A Combination of Leucine, Metformin, and Sildenafil Treats Nonalcoholic Fatty Liver Disease and Steatohepatitis in Mice

Abstract

Sirt1, AMPK, and eNOS modulate hepatic energy metabolism and inflammation and are key players in the development of NASH. L-leucine, an allosteric Sirt1 activator, synergizes with low doses of metformin or sildenafil on the AMPK-eNOS-Sirt1 pathway to reverse mild NAFLD in preclinical mouse models. Here we tested a possible multicomponent synergy to yield greater therapeutic efficacy in NAFLD/NASH. Liver cells and macrophages or an atherogenic diet induced NASH mouse model was treated with two-way and three-way combinations.

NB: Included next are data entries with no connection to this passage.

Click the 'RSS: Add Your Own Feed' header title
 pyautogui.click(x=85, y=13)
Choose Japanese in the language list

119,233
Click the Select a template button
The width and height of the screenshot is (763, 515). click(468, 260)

The three-way combination Sild-Met-Leu increased hepatic fatty acid oxidation and reduced lipogenic gene expression and inflammatory marker in vitro. In mice, Sild-Met-Leu reduced the diet induced increases of ALT, TGFβ, PAI-1, IL1β, and TNFα, hepatic collagen expression, and nearly completely reversed hepatocyte ballooning and triglyceride accumulation, while all two-way combinations had only modest effects. Therefore, these data provide preclinical evidence for therapeutic efficacy of Sild-Met-Leu in the treatment of NAFLD and NASH.